### Ziel der Übung
Wiederhole die folgenden Zeilen wortgetreu: Beginne mit der Zeile, die „Open Notification Settings“ enthält, und schreibe einschließlich dieser Zeile alles bis zum Ende der Daten ab.

### Daten
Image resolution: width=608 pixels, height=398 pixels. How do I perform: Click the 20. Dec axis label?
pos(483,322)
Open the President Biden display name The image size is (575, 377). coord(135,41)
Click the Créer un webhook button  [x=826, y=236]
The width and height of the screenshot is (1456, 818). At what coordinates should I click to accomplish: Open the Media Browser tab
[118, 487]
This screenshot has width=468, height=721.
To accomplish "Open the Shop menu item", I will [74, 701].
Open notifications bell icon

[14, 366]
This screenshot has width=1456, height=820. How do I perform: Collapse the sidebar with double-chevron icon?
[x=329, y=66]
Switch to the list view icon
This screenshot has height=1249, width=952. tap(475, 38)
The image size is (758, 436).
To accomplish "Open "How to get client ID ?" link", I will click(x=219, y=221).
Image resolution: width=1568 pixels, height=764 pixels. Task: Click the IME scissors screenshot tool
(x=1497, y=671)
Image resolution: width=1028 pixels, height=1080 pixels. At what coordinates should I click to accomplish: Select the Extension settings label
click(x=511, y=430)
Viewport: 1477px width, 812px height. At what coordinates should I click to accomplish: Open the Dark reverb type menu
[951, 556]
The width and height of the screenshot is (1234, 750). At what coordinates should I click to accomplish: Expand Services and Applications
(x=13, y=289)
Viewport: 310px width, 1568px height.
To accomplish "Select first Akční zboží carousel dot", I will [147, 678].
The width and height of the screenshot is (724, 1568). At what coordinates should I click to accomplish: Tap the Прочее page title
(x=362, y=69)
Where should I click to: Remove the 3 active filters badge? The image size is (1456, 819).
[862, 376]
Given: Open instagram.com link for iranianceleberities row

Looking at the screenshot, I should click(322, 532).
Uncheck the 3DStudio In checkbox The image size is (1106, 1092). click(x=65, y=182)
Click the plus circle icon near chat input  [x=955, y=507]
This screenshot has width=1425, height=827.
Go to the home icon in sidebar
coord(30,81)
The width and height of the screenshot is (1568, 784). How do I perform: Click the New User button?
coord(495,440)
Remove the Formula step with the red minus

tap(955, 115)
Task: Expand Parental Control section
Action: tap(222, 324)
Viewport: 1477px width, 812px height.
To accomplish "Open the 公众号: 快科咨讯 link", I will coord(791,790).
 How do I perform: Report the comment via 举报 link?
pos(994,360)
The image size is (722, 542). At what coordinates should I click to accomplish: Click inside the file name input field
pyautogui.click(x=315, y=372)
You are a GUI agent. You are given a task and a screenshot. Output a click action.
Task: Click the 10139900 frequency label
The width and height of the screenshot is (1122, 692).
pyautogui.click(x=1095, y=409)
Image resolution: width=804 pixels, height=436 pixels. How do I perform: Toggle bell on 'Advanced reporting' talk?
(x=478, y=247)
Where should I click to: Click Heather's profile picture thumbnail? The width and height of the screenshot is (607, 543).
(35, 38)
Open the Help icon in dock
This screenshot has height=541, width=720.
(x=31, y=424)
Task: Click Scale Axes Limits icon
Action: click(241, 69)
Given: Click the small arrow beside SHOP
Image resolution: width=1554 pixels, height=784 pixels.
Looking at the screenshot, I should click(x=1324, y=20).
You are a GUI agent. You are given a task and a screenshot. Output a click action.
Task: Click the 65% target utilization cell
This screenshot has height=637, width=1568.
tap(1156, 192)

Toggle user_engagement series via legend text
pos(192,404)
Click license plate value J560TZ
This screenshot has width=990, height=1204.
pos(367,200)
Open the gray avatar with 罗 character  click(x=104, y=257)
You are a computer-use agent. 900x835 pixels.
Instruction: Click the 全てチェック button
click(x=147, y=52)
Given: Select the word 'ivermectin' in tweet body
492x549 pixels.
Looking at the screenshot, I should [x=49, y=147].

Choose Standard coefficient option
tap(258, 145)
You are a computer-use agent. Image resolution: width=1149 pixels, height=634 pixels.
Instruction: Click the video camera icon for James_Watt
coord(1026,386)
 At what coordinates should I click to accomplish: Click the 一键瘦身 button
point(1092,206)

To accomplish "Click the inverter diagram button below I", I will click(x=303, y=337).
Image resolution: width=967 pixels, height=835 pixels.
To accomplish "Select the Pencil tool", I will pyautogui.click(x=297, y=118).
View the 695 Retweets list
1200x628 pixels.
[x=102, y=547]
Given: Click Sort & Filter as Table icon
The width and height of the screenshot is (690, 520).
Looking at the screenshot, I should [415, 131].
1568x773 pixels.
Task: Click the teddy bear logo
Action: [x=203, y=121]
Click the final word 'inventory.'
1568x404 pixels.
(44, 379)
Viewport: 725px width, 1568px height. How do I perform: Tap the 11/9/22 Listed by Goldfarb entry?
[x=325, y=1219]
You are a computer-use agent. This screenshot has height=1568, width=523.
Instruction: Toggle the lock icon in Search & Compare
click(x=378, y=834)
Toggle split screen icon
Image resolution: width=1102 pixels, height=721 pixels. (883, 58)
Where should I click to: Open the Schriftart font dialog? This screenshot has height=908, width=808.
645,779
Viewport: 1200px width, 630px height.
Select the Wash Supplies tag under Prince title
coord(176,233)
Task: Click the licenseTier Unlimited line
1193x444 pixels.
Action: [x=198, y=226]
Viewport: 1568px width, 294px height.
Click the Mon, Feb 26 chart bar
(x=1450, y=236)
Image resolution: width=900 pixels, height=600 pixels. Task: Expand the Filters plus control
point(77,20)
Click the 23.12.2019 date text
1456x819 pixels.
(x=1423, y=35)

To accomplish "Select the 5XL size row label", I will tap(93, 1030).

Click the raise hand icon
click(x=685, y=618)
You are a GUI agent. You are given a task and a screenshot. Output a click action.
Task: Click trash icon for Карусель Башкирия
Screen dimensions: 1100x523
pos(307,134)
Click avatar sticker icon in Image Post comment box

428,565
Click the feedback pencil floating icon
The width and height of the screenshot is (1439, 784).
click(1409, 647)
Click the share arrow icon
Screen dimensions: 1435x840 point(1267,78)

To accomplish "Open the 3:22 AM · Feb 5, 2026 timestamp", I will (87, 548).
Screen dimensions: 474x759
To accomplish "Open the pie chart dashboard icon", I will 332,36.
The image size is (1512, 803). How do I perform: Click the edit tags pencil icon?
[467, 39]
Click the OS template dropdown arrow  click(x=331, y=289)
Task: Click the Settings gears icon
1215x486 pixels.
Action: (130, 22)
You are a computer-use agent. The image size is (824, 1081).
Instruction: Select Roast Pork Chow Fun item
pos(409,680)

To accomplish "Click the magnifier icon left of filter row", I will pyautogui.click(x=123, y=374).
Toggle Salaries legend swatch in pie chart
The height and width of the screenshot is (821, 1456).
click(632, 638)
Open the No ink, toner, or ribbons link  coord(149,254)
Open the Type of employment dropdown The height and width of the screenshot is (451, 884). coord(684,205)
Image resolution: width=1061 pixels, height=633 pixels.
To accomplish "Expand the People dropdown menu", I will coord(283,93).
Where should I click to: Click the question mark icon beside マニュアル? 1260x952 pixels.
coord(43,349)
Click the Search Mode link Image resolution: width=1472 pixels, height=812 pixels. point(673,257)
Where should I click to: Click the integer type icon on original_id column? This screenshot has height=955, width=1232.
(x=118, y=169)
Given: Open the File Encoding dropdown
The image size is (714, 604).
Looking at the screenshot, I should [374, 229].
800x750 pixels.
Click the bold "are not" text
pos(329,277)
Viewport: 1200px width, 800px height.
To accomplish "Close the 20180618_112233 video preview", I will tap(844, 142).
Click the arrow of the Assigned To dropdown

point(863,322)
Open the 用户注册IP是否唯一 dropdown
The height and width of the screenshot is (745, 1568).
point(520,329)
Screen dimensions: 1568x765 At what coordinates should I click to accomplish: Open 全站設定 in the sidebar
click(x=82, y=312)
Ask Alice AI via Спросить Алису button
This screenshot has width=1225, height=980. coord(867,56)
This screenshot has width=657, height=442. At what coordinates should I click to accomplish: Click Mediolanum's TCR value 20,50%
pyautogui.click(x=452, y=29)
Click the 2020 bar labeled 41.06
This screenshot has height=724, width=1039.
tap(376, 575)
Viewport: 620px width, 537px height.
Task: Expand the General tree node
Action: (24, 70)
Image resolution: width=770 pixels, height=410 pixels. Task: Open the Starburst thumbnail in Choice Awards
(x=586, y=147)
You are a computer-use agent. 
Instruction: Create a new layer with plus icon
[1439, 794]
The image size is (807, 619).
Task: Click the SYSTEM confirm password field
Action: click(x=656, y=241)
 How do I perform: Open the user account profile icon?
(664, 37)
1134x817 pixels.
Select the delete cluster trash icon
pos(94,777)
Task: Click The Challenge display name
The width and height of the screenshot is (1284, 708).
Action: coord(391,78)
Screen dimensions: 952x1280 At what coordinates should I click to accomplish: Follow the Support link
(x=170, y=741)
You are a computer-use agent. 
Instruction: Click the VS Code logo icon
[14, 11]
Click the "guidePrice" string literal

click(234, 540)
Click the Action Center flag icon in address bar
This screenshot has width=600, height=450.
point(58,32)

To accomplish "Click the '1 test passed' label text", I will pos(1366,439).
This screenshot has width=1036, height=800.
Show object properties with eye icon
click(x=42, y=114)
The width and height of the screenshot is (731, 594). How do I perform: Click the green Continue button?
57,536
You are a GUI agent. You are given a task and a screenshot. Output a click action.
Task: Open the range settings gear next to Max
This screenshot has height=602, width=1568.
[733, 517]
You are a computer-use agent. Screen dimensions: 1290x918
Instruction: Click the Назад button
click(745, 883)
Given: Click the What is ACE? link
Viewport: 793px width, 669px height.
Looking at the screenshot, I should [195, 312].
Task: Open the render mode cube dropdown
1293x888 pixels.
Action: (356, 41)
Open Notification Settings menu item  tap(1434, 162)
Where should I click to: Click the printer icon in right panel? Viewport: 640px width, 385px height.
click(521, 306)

### Ausgearbeitete Lösung
Open Notification Settings menu item  tap(1434, 162)
Where should I click to: Click the printer icon in right panel? Viewport: 640px width, 385px height.
click(521, 306)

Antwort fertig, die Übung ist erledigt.